Cabinetry—Ambulance vendors have typically offered limited cabinet configurations, and EMS agencies have structured their inventories to accommodate the cabinets they had. This is precisely backward.

“We need to design cabinetry for the needs of the organization,” says Olson. “One thing you see now, especially in the fire apparatus industry, is that they start with a blank sheet and ask, ‘What do you want to put where?’ Then they engineer how to best place things and mount them, and when it comes time to take that piece of equipment off, you can get to it easily and ergonomically.”

As an organization evaluates what its equipment needs really are and what its crews commonly use, there may be different ways to store it in the rig.

Changing the Mold

Ambulance ergonomics are a complex interplay, and solutions aren’t always as simple as they seem. Powered devices that make lifting and carrying patients easier, for example, are themselves heavier and harder to carry. Safety and function and comfort in the EMS world often involve trade-offs.

Still, it seems worth spending some time revisiting the back of the ambulance.
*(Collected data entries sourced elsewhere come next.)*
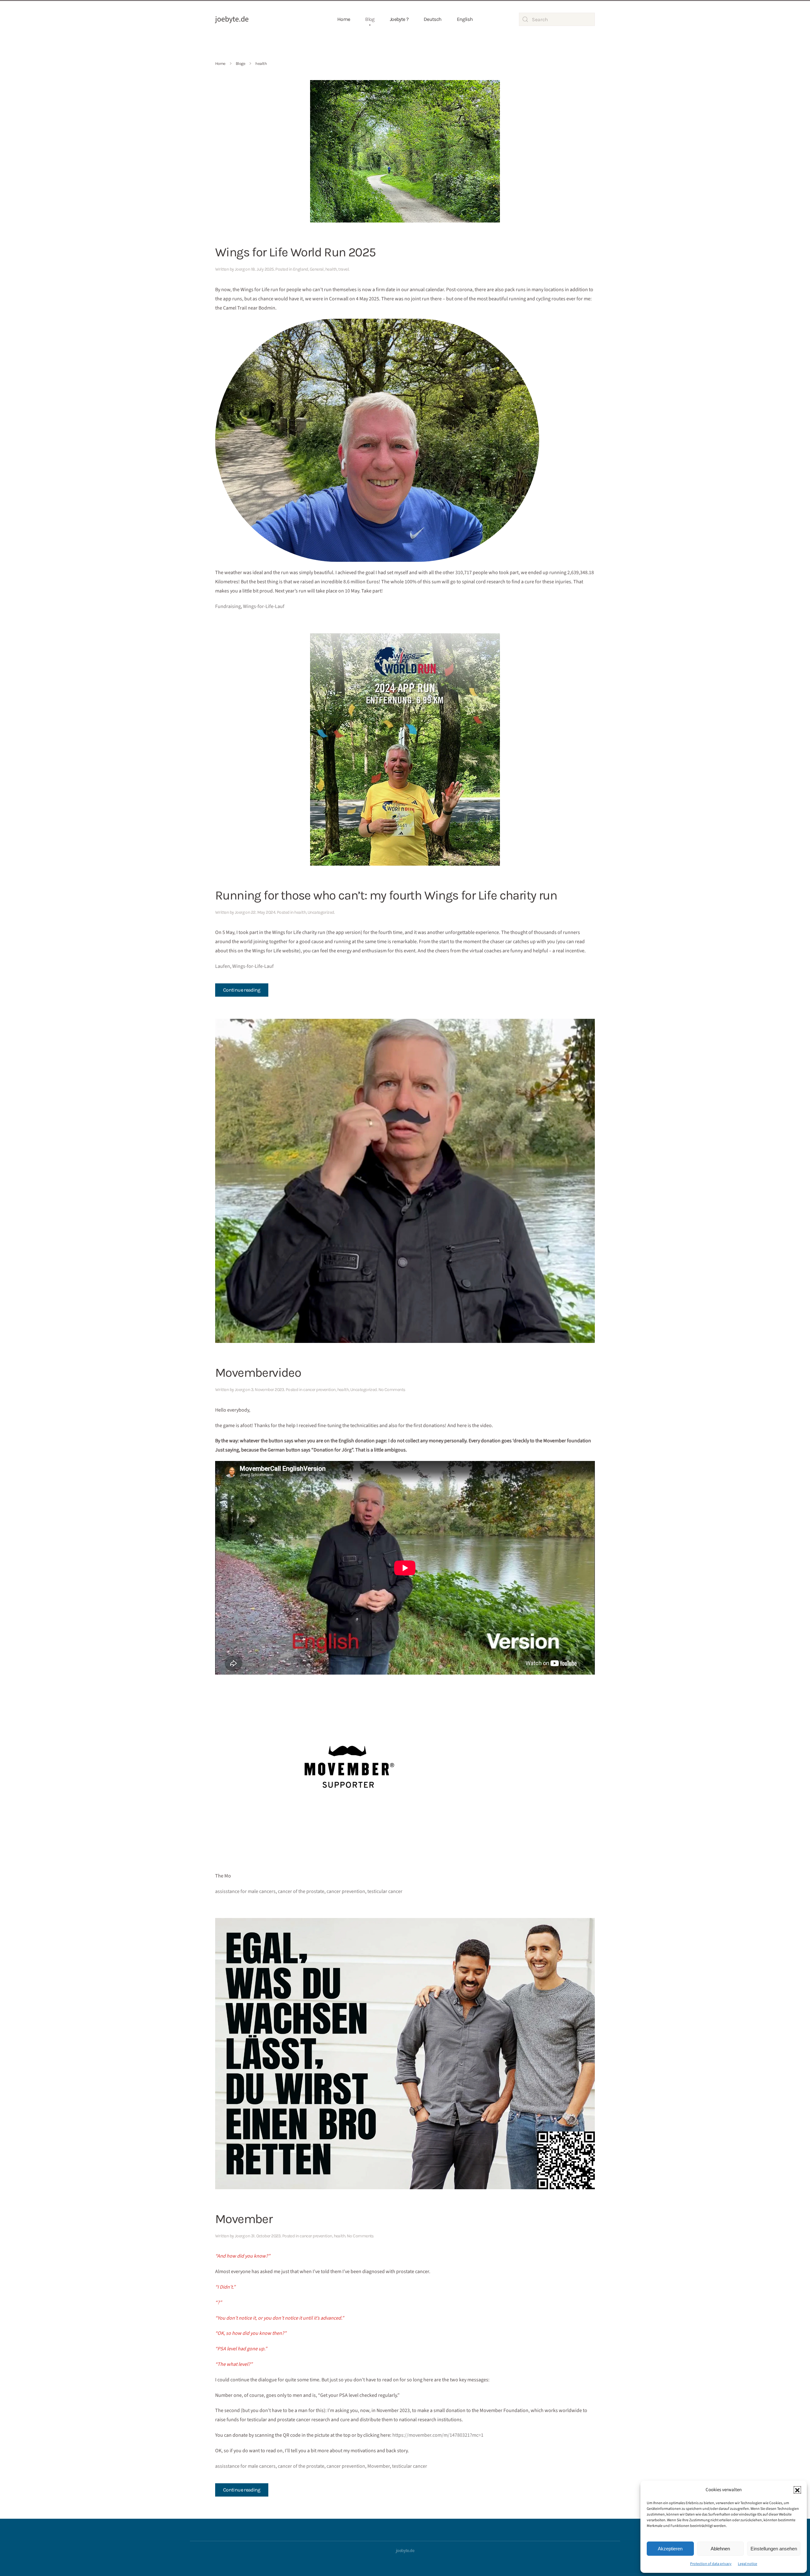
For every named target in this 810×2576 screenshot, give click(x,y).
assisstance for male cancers (245, 1891)
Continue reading (241, 990)
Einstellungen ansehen (774, 2548)
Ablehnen (720, 2548)
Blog (369, 19)
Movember (243, 2218)
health (331, 269)
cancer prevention (319, 1389)
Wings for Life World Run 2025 (295, 252)
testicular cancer (384, 1891)
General (317, 269)
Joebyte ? (399, 19)
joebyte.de (232, 19)
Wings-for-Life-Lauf (263, 606)
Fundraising (228, 606)
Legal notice (747, 2564)
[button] (797, 2490)
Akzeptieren (670, 2548)
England (300, 269)
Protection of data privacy (711, 2564)
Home (343, 19)
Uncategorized (321, 912)
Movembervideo (258, 1372)
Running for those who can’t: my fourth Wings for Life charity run (386, 895)
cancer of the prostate (301, 1891)
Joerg (240, 269)
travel (343, 269)
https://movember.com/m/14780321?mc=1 (437, 2435)
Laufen (222, 966)
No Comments (391, 1389)
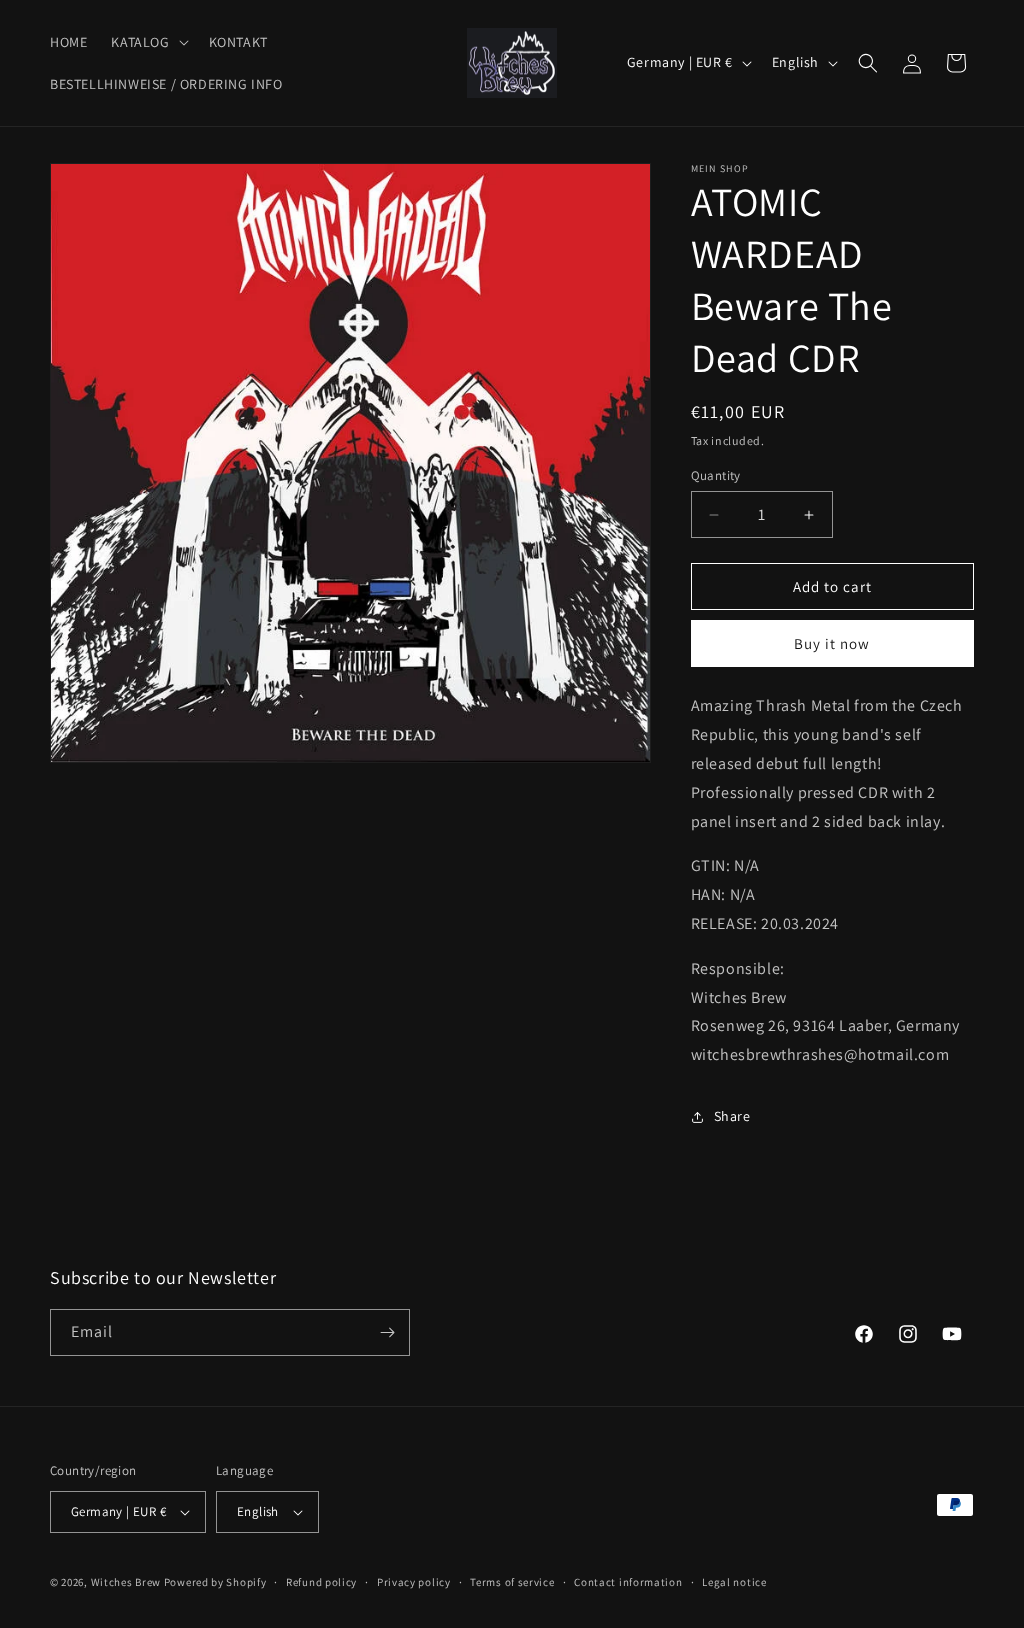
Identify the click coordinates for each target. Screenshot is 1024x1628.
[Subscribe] (387, 1332)
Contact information (628, 1582)
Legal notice (734, 1582)
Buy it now (832, 643)
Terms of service (512, 1582)
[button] (147, 42)
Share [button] (732, 1116)
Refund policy (321, 1582)
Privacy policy (414, 1582)
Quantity (716, 475)
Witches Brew (126, 1582)
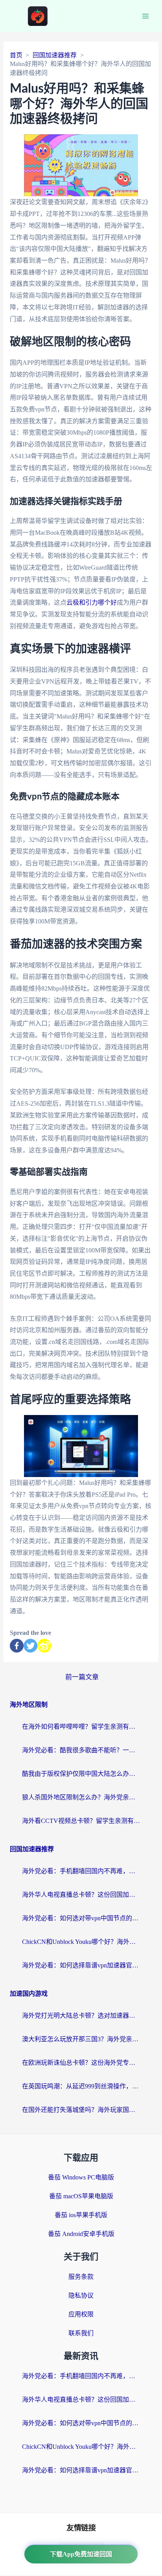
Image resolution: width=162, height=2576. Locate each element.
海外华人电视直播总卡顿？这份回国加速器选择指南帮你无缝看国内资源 (81, 1894)
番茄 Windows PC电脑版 (81, 2177)
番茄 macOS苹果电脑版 (81, 2196)
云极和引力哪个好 (91, 602)
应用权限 (81, 2314)
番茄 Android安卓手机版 (81, 2233)
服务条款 (81, 2276)
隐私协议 (81, 2295)
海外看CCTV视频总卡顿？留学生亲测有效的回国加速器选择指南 (81, 1820)
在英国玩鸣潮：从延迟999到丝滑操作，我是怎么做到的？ (81, 2086)
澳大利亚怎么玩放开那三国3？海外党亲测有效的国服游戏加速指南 (81, 2039)
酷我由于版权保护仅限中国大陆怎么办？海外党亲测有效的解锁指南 (81, 1773)
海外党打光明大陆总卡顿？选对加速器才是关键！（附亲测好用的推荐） (81, 2015)
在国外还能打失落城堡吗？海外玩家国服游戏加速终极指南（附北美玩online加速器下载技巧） (81, 2109)
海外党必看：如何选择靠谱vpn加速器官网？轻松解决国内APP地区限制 (81, 1965)
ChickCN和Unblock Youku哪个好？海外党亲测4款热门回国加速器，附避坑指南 (81, 1941)
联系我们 (81, 2333)
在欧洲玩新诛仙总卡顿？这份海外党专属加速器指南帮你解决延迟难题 (81, 2062)
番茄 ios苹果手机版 (81, 2215)
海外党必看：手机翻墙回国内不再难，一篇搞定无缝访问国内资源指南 (81, 1871)
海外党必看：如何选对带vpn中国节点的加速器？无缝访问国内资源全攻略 (81, 1918)
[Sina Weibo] (44, 1646)
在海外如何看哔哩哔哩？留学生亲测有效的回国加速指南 (81, 1726)
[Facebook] (17, 1646)
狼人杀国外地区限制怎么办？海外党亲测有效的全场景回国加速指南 (81, 1797)
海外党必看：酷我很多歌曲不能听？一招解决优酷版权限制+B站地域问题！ (81, 1750)
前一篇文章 (82, 1677)
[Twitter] (30, 1646)
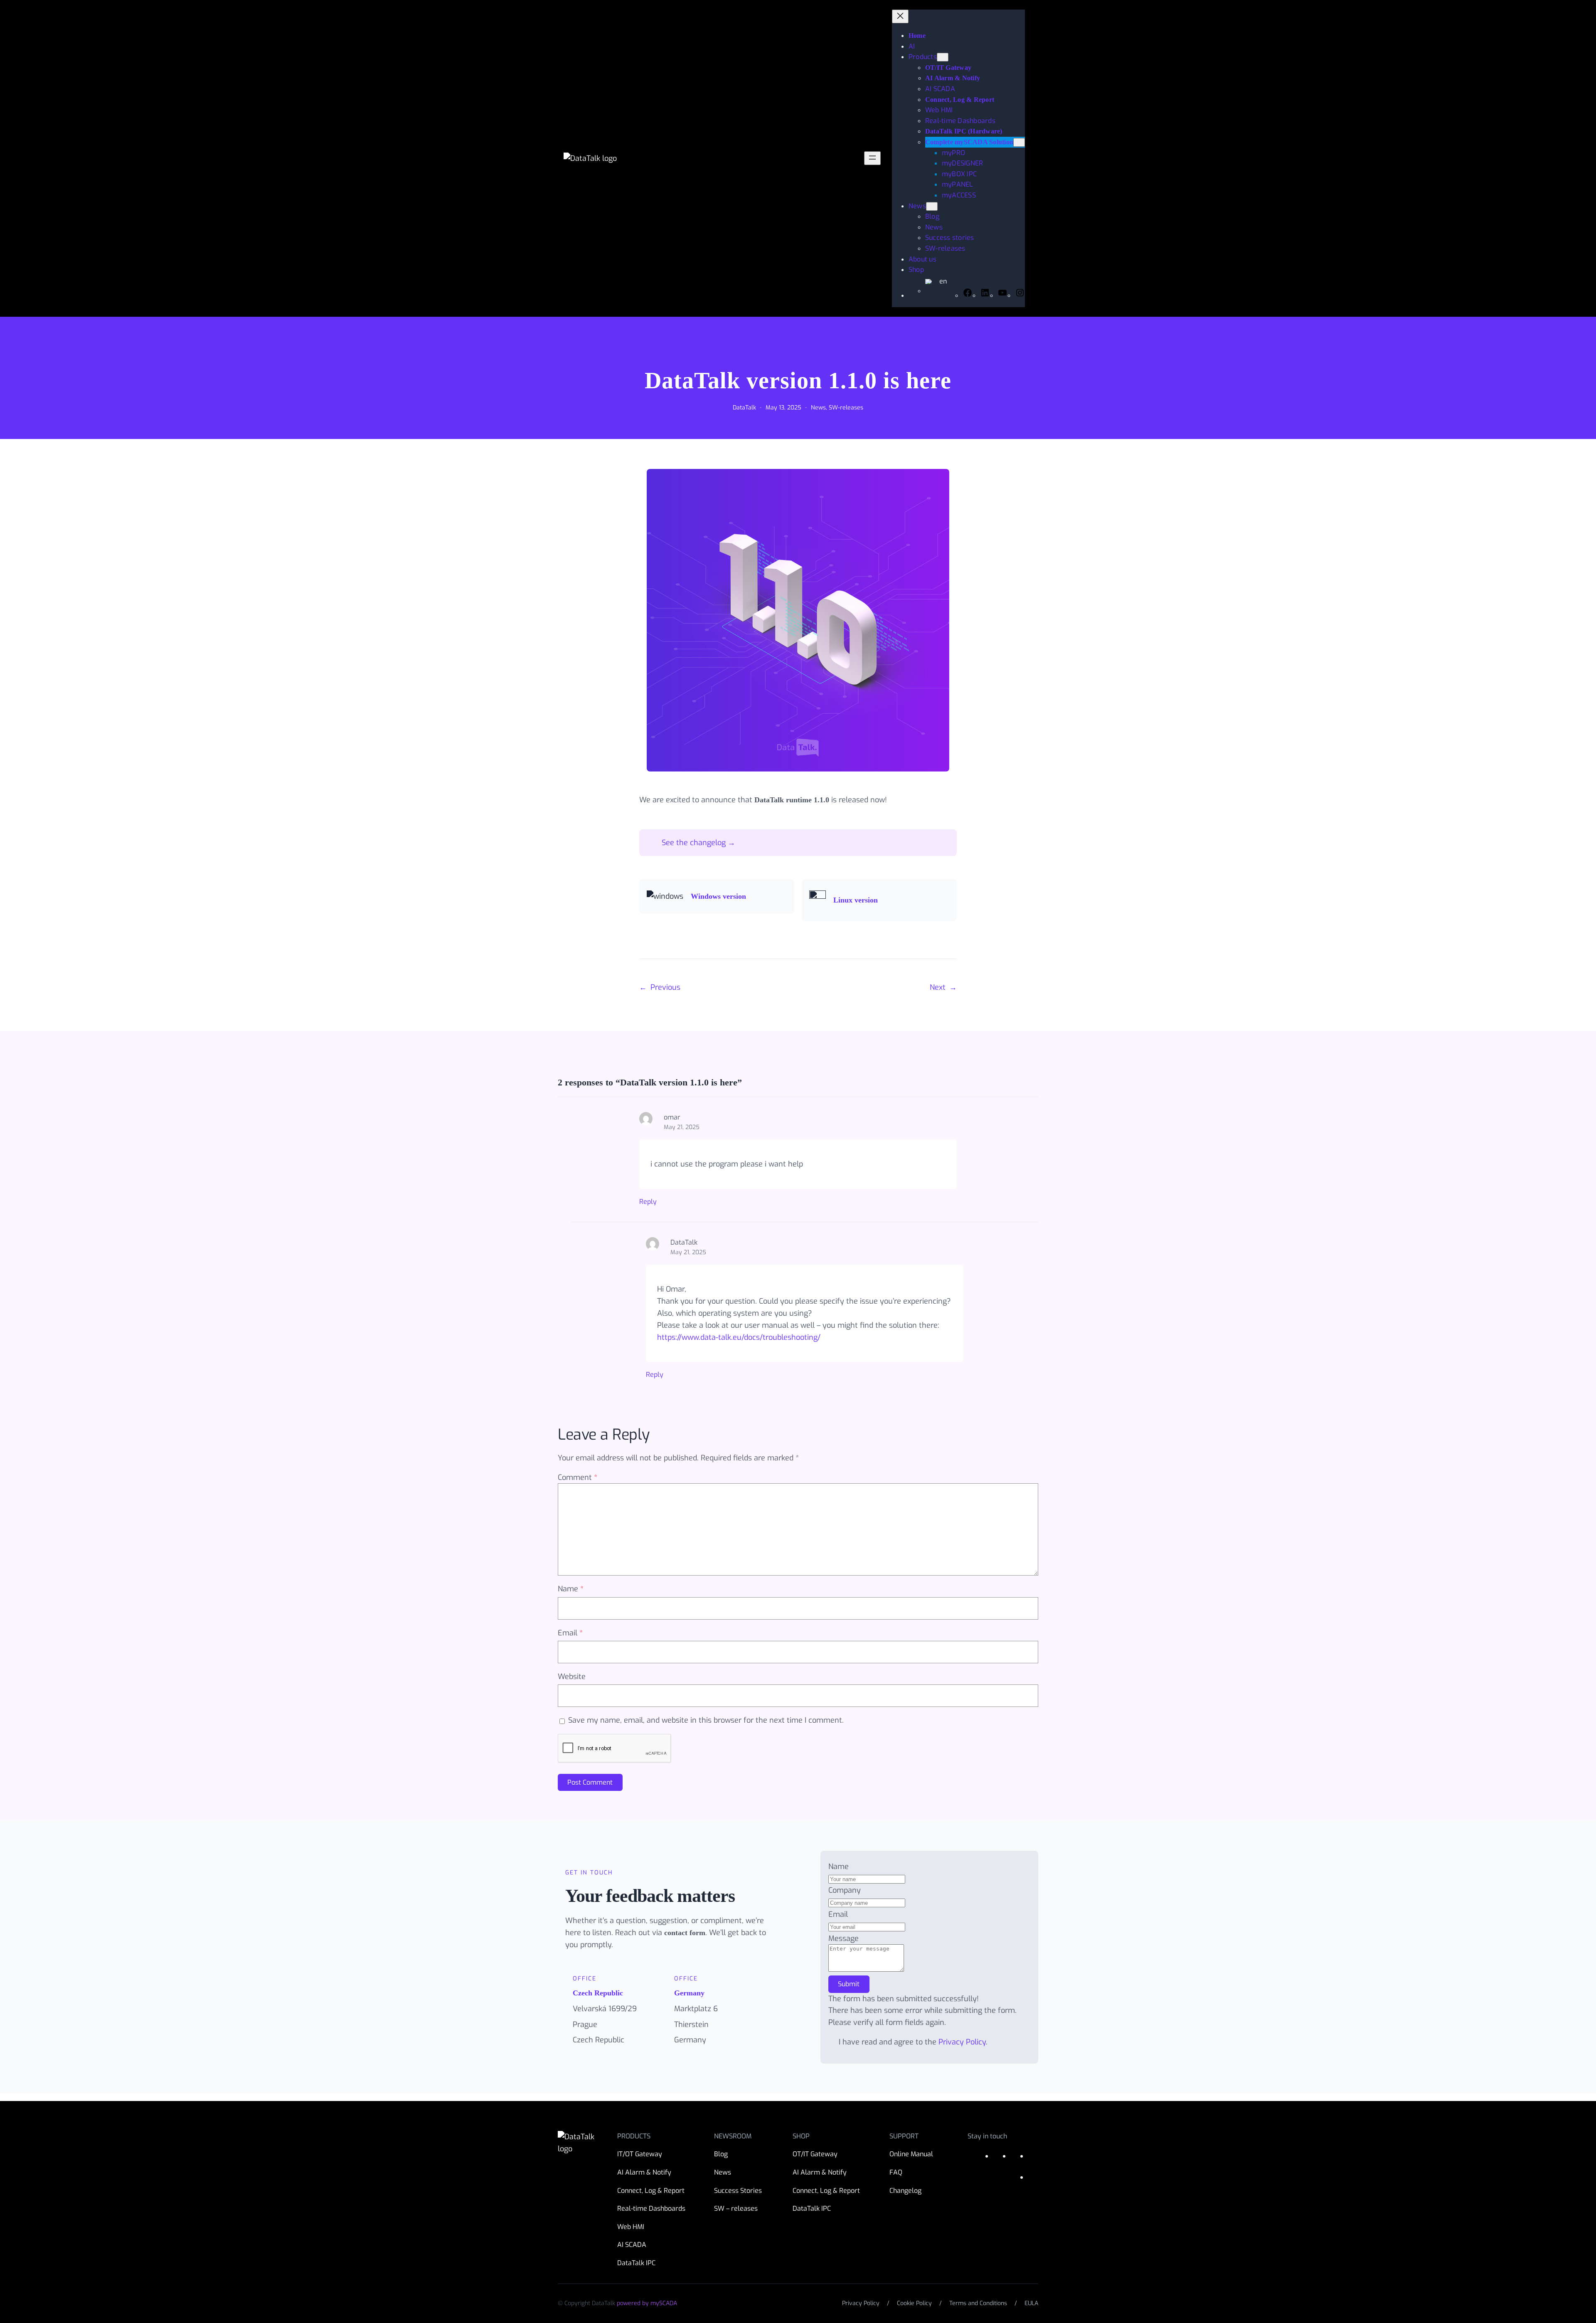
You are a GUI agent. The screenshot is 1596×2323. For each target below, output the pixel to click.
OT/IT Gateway (815, 2154)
Beyond the well-discussed issues of crash safety, its working ergonomics are ripe for improvement too.

Says Olson: “We have come to the time where, as an industry, we have to take seriously changing the mold we’ve used for ambulances for 40 years in the United States. We have to focus on ergonomics, on provider safety, and on patient care.”

References

1. Ferreira J, Hignett S. Reviewing ambulance design for clinical efficiency and paramedic safety. Appl Ergon, 2005 Jan; 36(1): 97–105.
2. Gilad I, Byran E. Ergonomic evaluation of the ambulance interior to reduce paramedic discomfort and posture stress. Hum Factors, 2007 Dec; 49(6): 1,019–32.
3. Byran E, Gilad I. Design considerations to enhance the safety of patient compartments in ambulance transporters. Int J Occup Saf Ergon, 2012; 18(2): 221–31.